WHAT THE TASK ASKS | Return every line of the entries that includes the word "agent".

EXERCISE INPUT |
↓↓↓

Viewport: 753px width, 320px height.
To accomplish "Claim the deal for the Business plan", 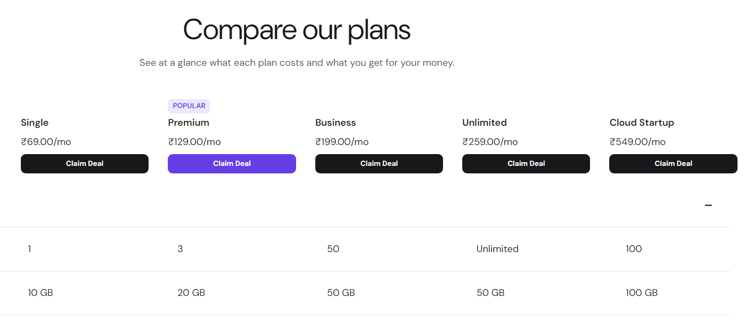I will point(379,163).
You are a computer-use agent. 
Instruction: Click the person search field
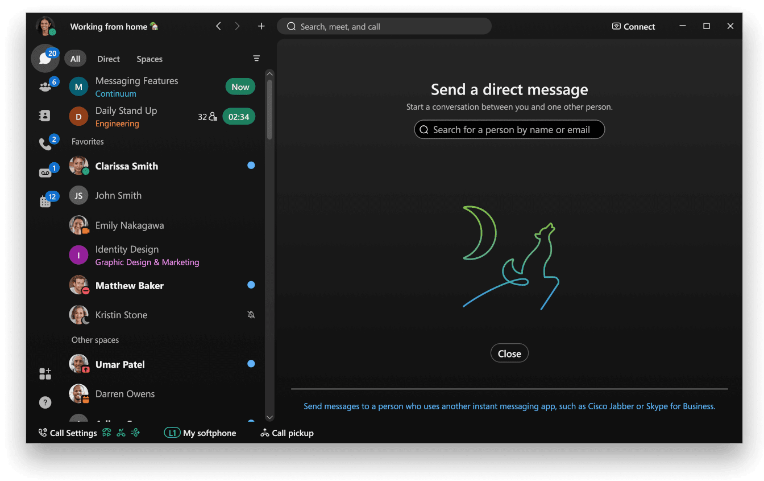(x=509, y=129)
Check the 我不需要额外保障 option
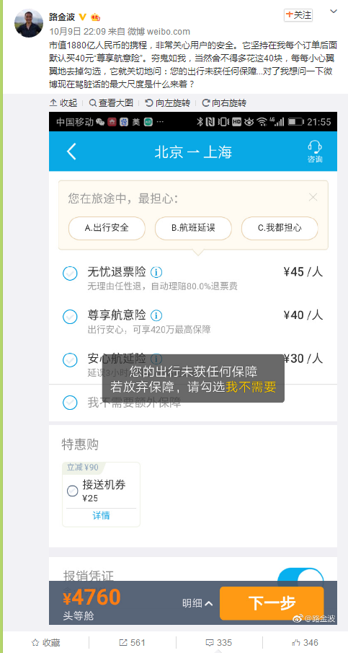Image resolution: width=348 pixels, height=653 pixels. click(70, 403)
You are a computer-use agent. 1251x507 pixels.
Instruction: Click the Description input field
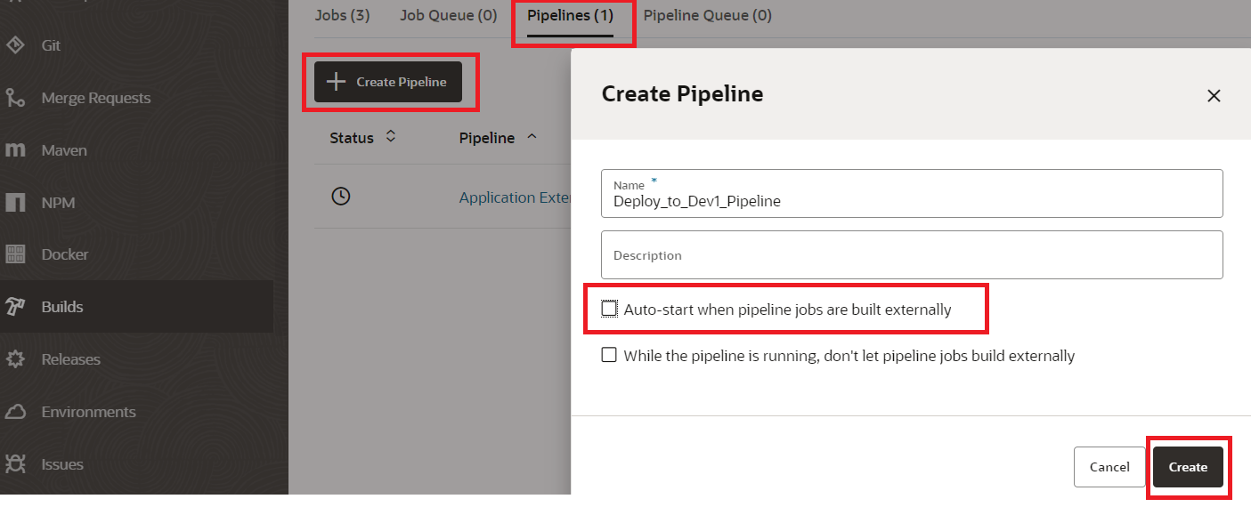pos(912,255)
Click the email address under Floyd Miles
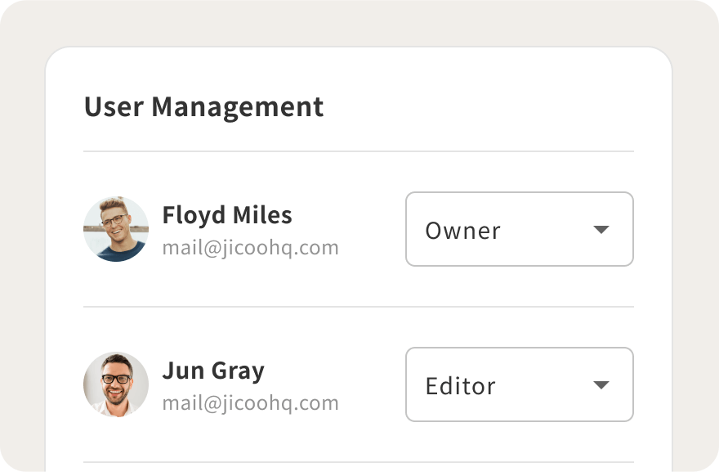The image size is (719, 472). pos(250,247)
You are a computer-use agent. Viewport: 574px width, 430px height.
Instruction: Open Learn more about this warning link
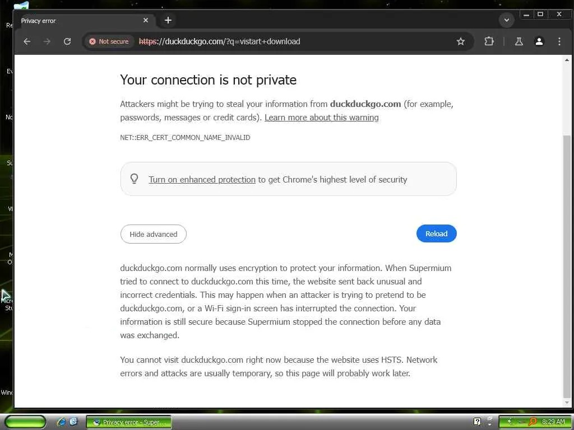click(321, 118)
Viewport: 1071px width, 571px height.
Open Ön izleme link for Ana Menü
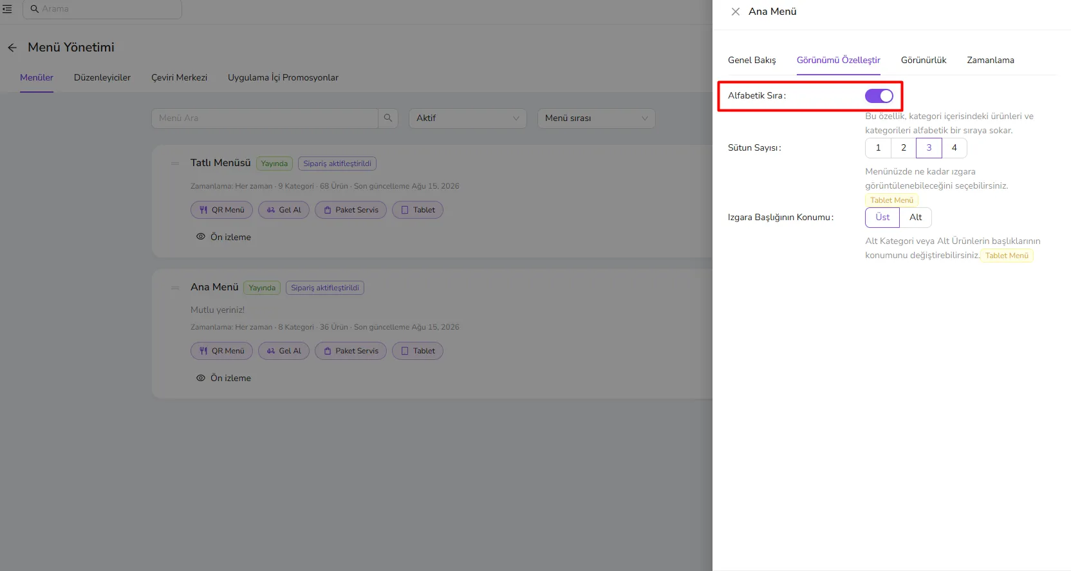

↑↑↑
↓↓↓

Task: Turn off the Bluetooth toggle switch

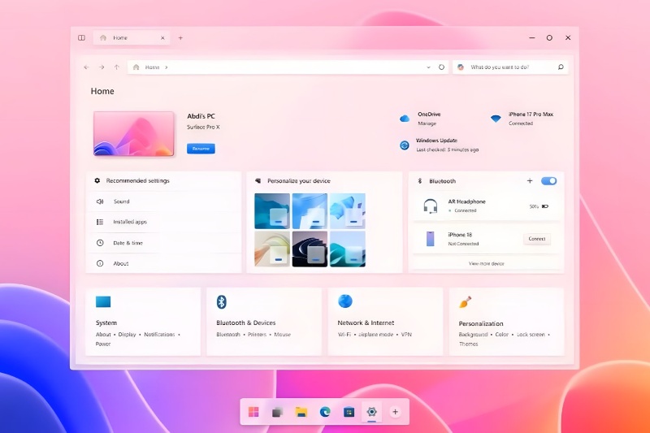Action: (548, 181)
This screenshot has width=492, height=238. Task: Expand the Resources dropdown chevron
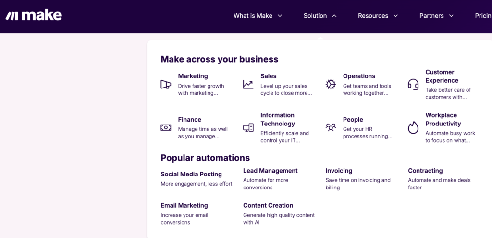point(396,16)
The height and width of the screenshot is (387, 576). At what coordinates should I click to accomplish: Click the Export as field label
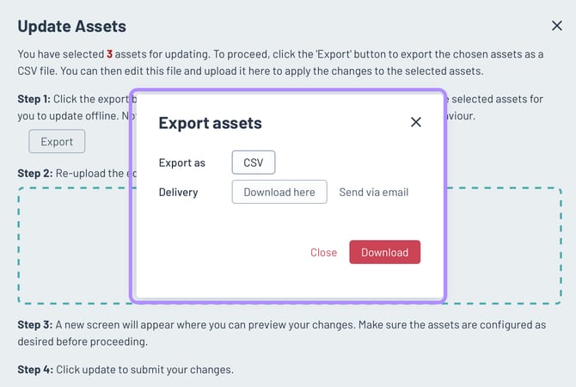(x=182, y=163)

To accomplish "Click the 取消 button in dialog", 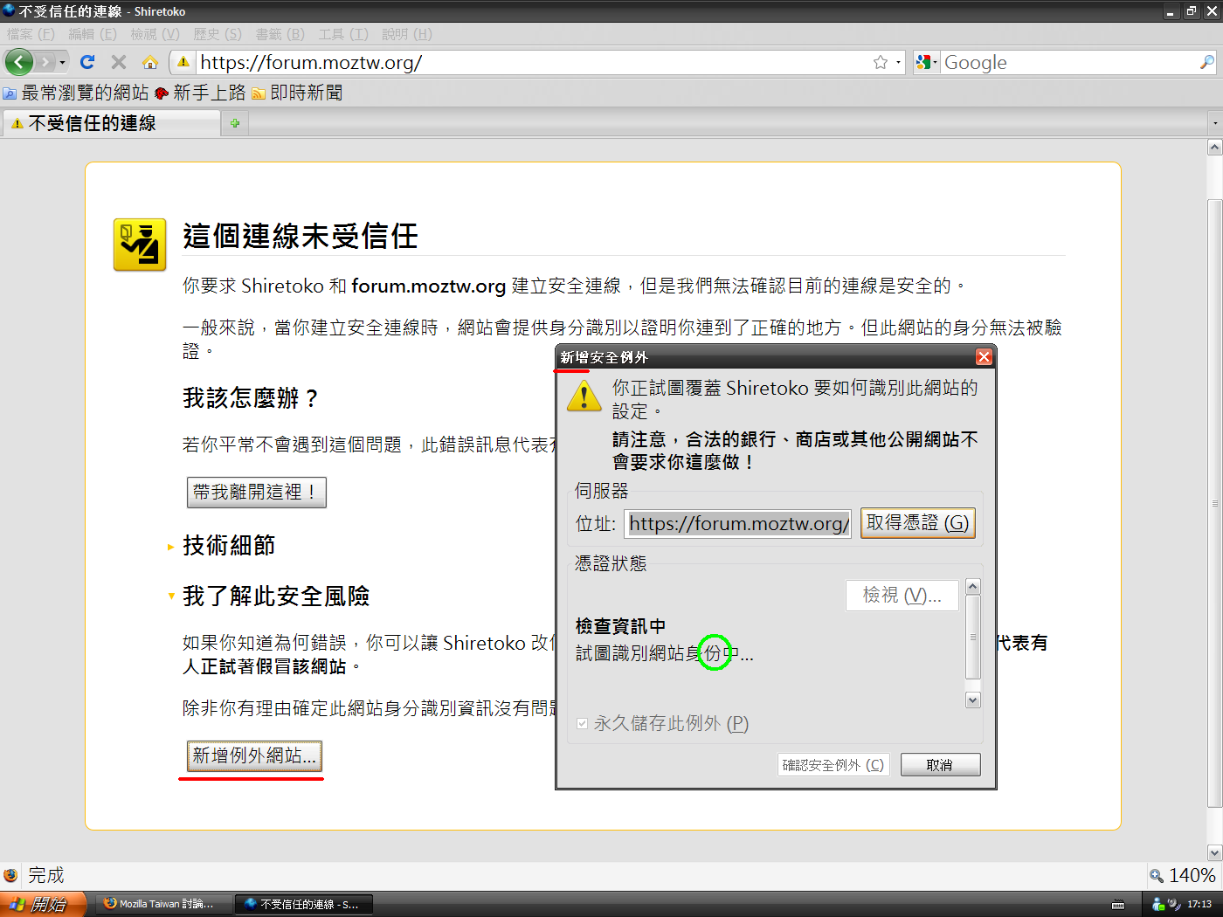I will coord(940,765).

↑↑↑
↓↓↓

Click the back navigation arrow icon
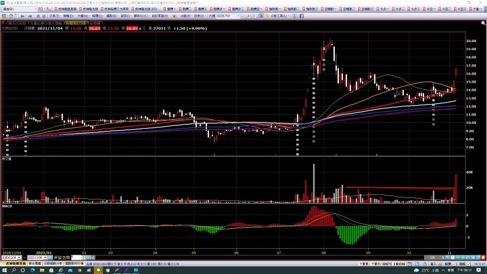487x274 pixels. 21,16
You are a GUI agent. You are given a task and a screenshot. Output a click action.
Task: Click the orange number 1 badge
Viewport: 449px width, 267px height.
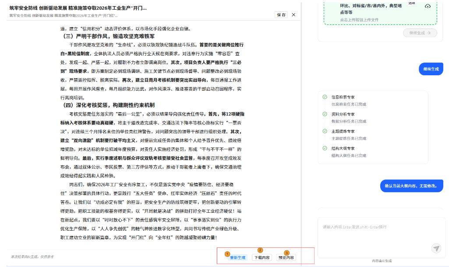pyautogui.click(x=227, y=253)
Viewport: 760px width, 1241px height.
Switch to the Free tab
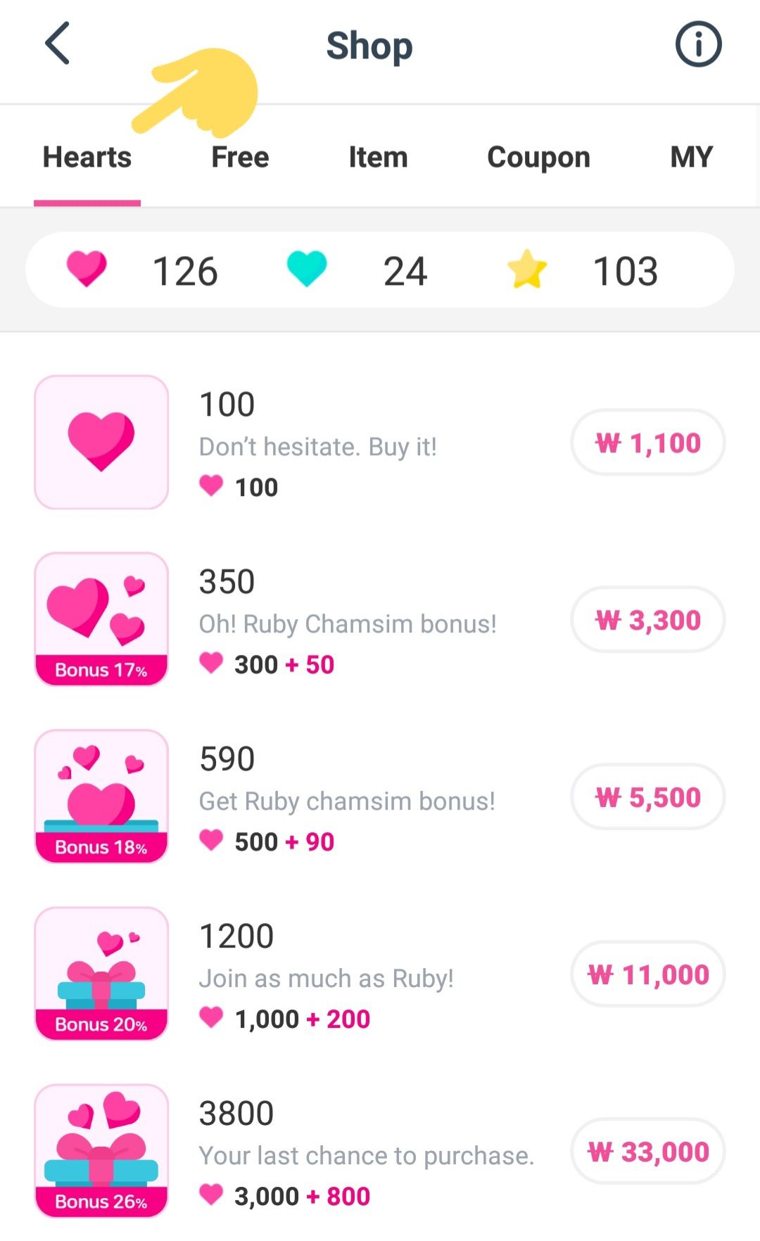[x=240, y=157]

↑↑↑

ANSWER SECTION |
You are a computer-use agent. 
You are a computer-use agent. 1251x507 pixels.
You are a computer-use agent. Viewport: 574px width, 430px height.
You are a GUI agent. You are given a task and a screenshot. Output a click action.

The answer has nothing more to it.